The chief executive of Transocean Ltd., owner of the rig destroyed after BP Plc’s Macondo well blew out in 2010, testified on Tuesday that his workers made mistakes that day, but were not responsible for overall safety at the site.

Steven Newman, who had been CEO for less than two months when the blowout occurred, was emotional at times as he spoke of the company’s responsibilities prior to the accident that killed 11 people and caused the worst U.S. offshore oil spill.

“We acknowledge that we should have done more,” he said under questioning by a lawyer for Transocean, in the fourth week of a civil trial to determine blame for the spill.

Newman’s voice shook as he spoke of the April 20, 1010 disaster on the Deepwater Horizon rig, but he denied that Transocean cut corners when it came to safety procedures.

The Justice Department, the U.S. Gulf states affected and other plaintiffs are suing BP, Transocean and other companies for economic and environmental damages related to the spill. BP accepts its role in the accident, but believes Transocean and well-cementing provider Halliburton Co share the blame.

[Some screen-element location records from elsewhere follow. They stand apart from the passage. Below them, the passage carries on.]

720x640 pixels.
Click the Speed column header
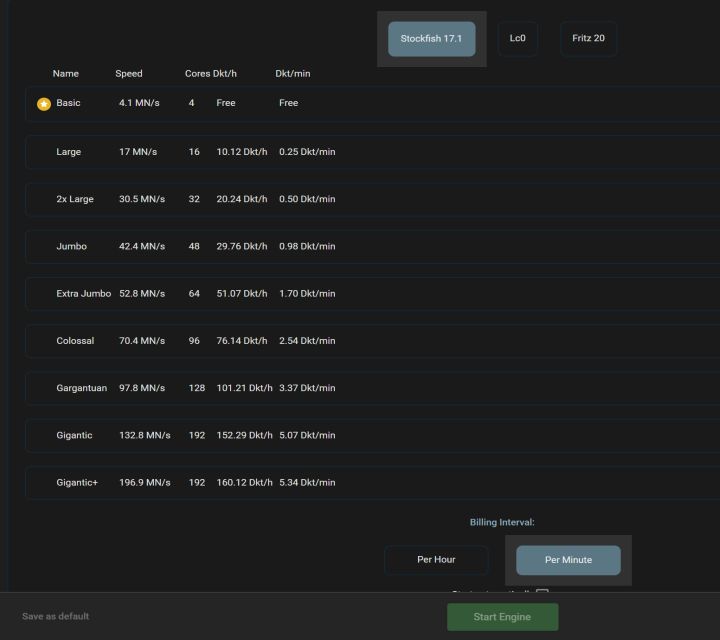pos(129,74)
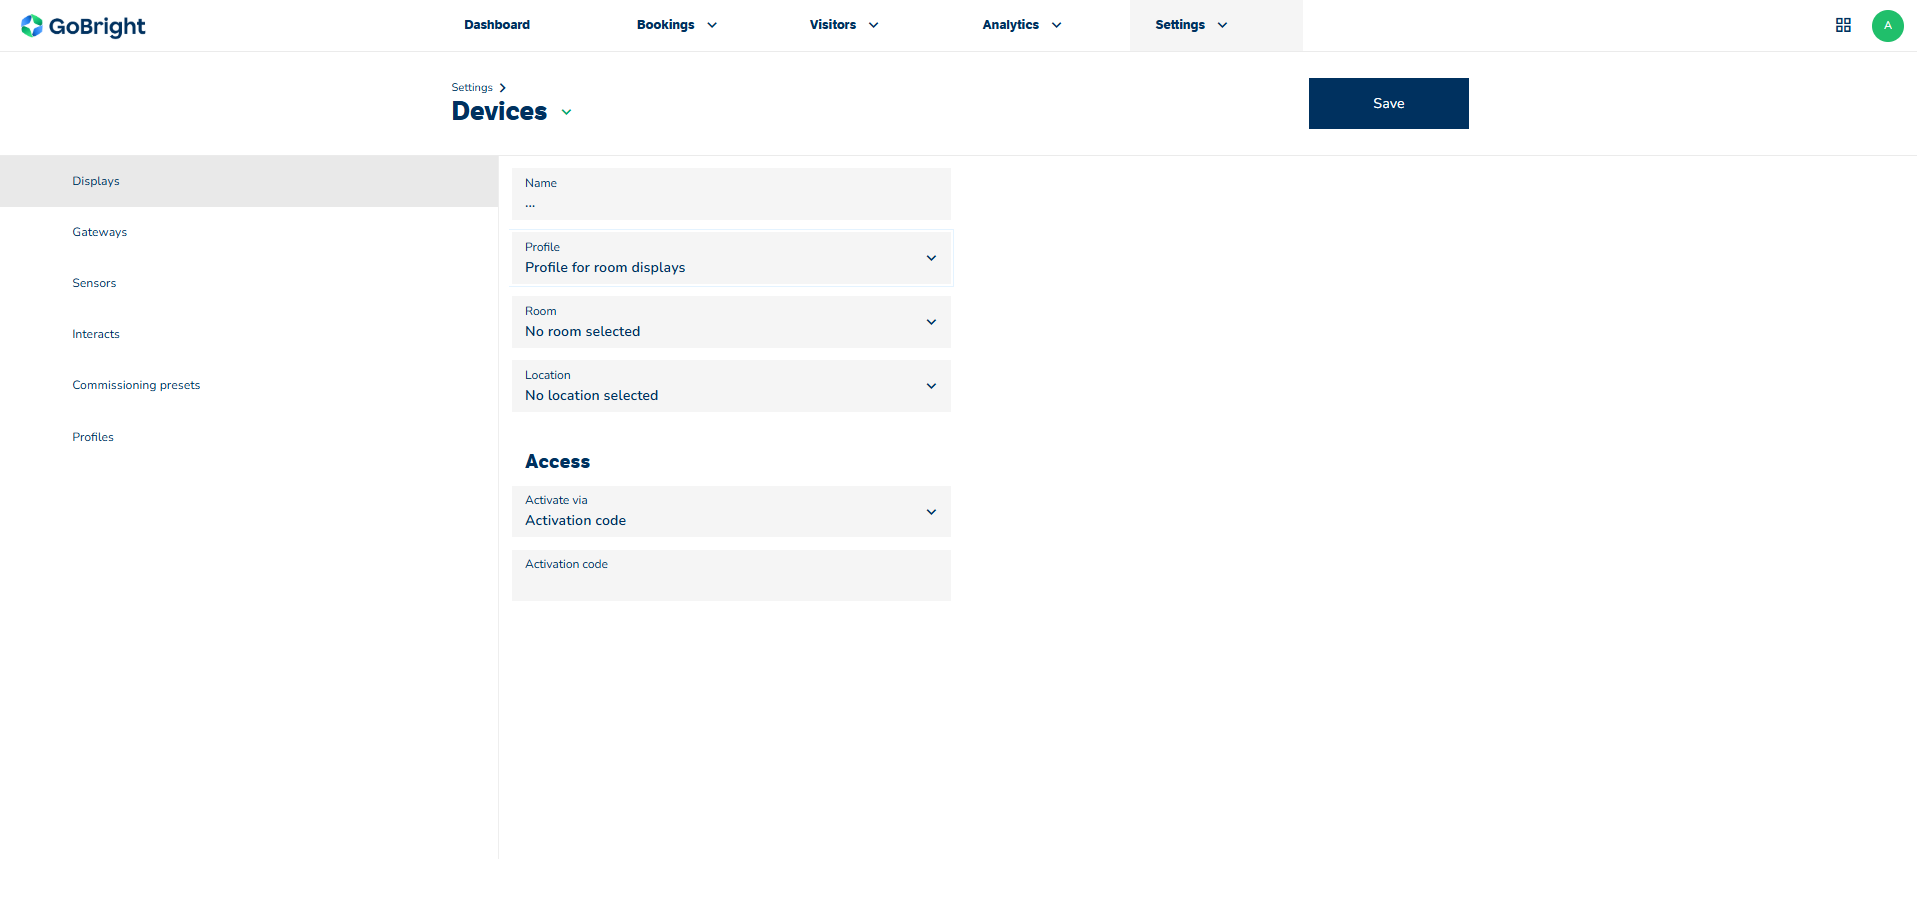
Task: Open the Analytics dropdown menu
Action: click(x=1021, y=25)
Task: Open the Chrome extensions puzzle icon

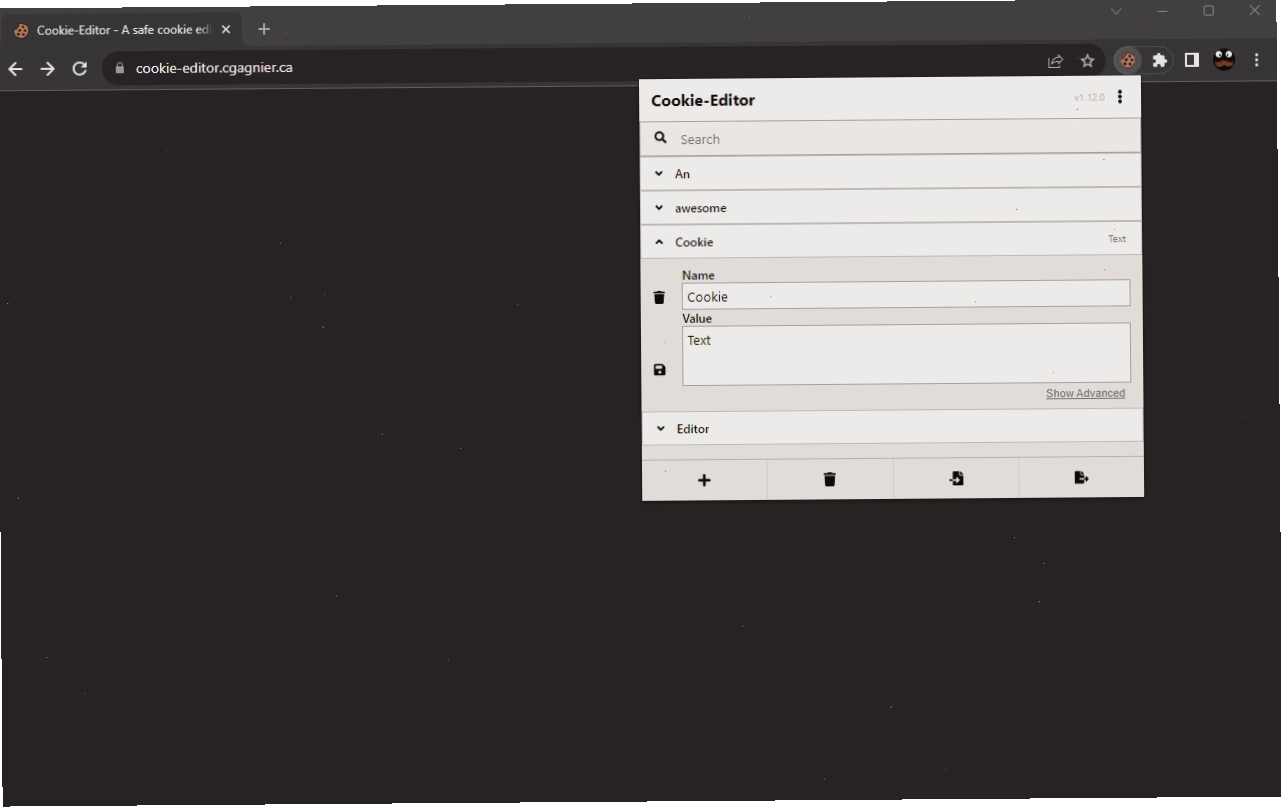Action: point(1159,61)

Newman said Transocean was in charge of safely performing its own operations on the rig, but that overall responsibility for safety at the well site rested solely with BP.

In the same New Orleans federal court two weeks ago before U.S. District Judge Carl Barbier, a Transocean worker who was on the Deepwater Horizon during the blowout acknowledged there was a misinterpretation of trouble signs beforehand.

Big Kick

Newman discussed how Transocean responds to potentially dangerous situations such as a “kick,” which results when unexpected pressure forces fluids upward through the well. Company policy states a well should be shut in if a kick pushes as much as 20 barrels of hydrocarbons through the drill hole.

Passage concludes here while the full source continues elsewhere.